Perform all calculations in the 64-bit type: long long for С/С++, int64 for Delphi and long for Java.
The only line of the input data contains three integers n, m, t (4 ≤ n ≤ 30, 1 ≤ m ≤ 30, 5 ≤ t ≤ n + m).

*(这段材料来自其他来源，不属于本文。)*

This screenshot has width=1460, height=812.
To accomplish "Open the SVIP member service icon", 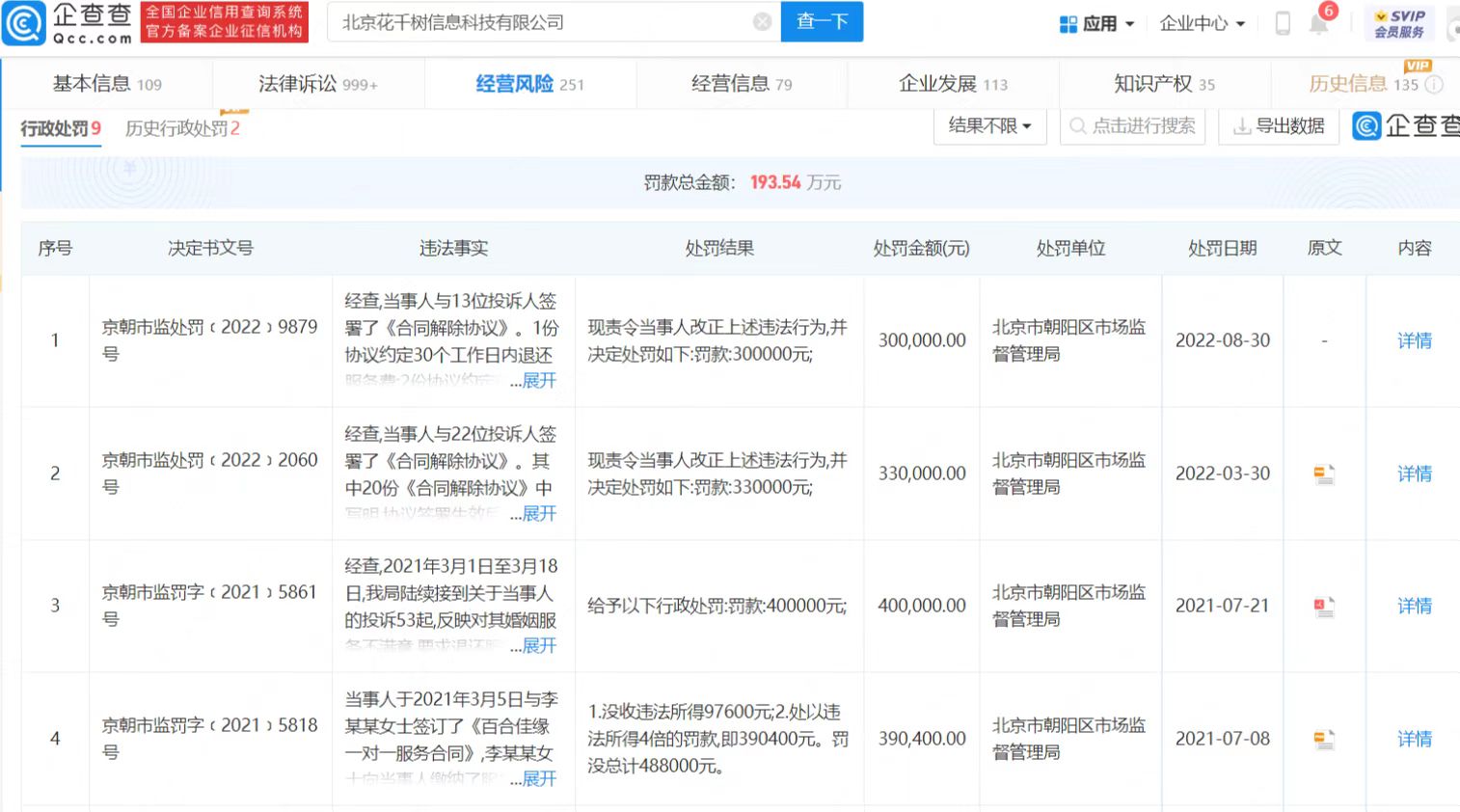I will (1399, 23).
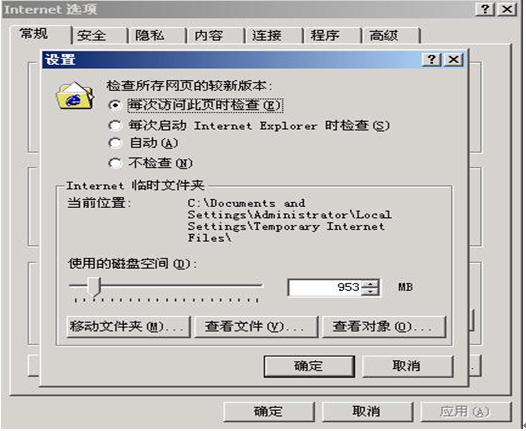The width and height of the screenshot is (526, 431).
Task: Click the 查看文件 button
Action: (256, 326)
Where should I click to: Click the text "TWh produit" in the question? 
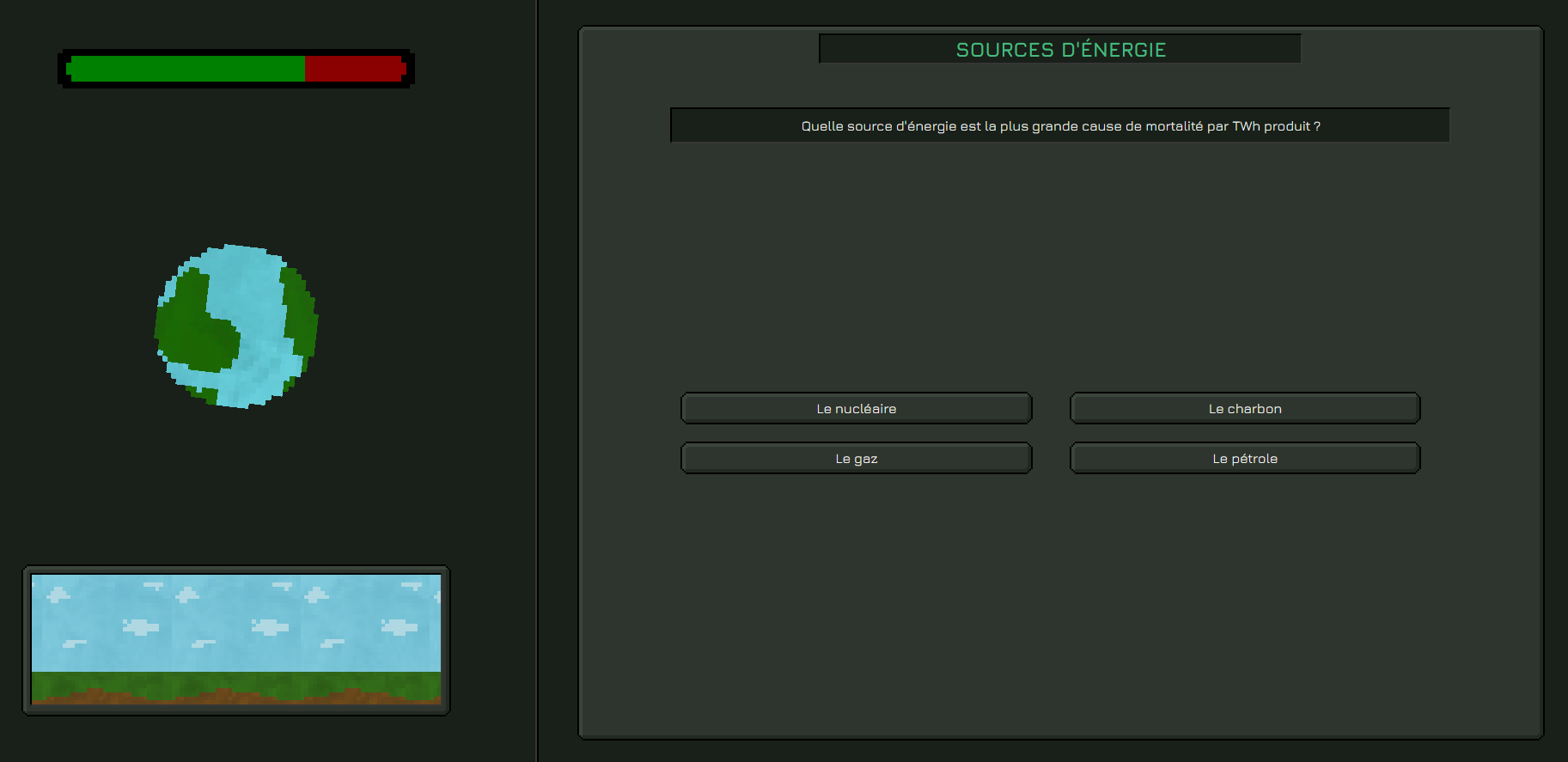1271,126
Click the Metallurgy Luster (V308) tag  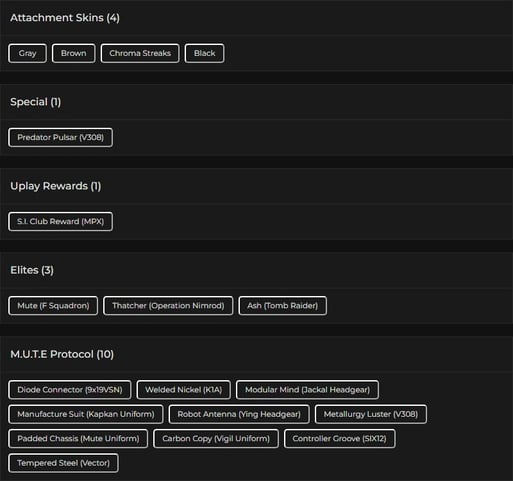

Find the required number of ways.
Please do not use the %lld specificator to read or write 64-bit integers in С++. It is preferred to use cin, cout streams or the %I64d specificator.
5 2 5
10
4 3 5
3
利用組合數遞推公式:C(n, m) = C(n - 1, m - 1) + C(n - 1, m) 對應最後一個選或者不選的情況
代碼:
#include<bits/stdc++.h>
using namespace std;
const int maxn=70;///只開到35的話 20 20 40 這組樣例會因爲越界報錯
__int64 n,m,t;
__int64 c[maxn][maxn];
int main(){
memset(c,0,sizeof(c));
c[0][0]=1;
for(int i=1;i<=30;++i){
c[i][0]=c[i][i]=1;
for(int j=1;j<=i;++j){
c[i][j]=c[i-1][j-1]+c[i-1][j];
}
}
/*for(int i=0;i<=30;++i){
for(int j=0;j<=30;++j){
cout<<c[i][j]<<" ";
}
cout<<endl;
}*/
scanf("%I64d%I64d%I64d",&n,&m,&t);
__int64 ans=0;
for(__int64 i=4;i<t;++i){
ans+=c[n][i]*c[m][t-i];///若判一下i和n的關係以及m和t-1的關係數組就可以開小一些
}
printf("%I64d\n",ans);
return 0;
}
也可以使用遞推公式每次算一下,不過會慢一些:
#include<bits/stdc++.h>
using namespace std;
__int64 n,m,t;
__int64 C(__int64 n,__int64 m){
__int64 ans=1;
for(__int64 i=1;i<=m;++i){
ans*=(n-i+1);
ans/=i;
}
return ans;
}
int main(){
scanf("%I64d%I64d%I64d",&n,&m,&t);
__int64 ans=0;
for(__int64 i=4;i<t;++i){
ans+=C(n,i)*C(m,t-i);
}
printf("%I64d\n",ans);
return 0;
}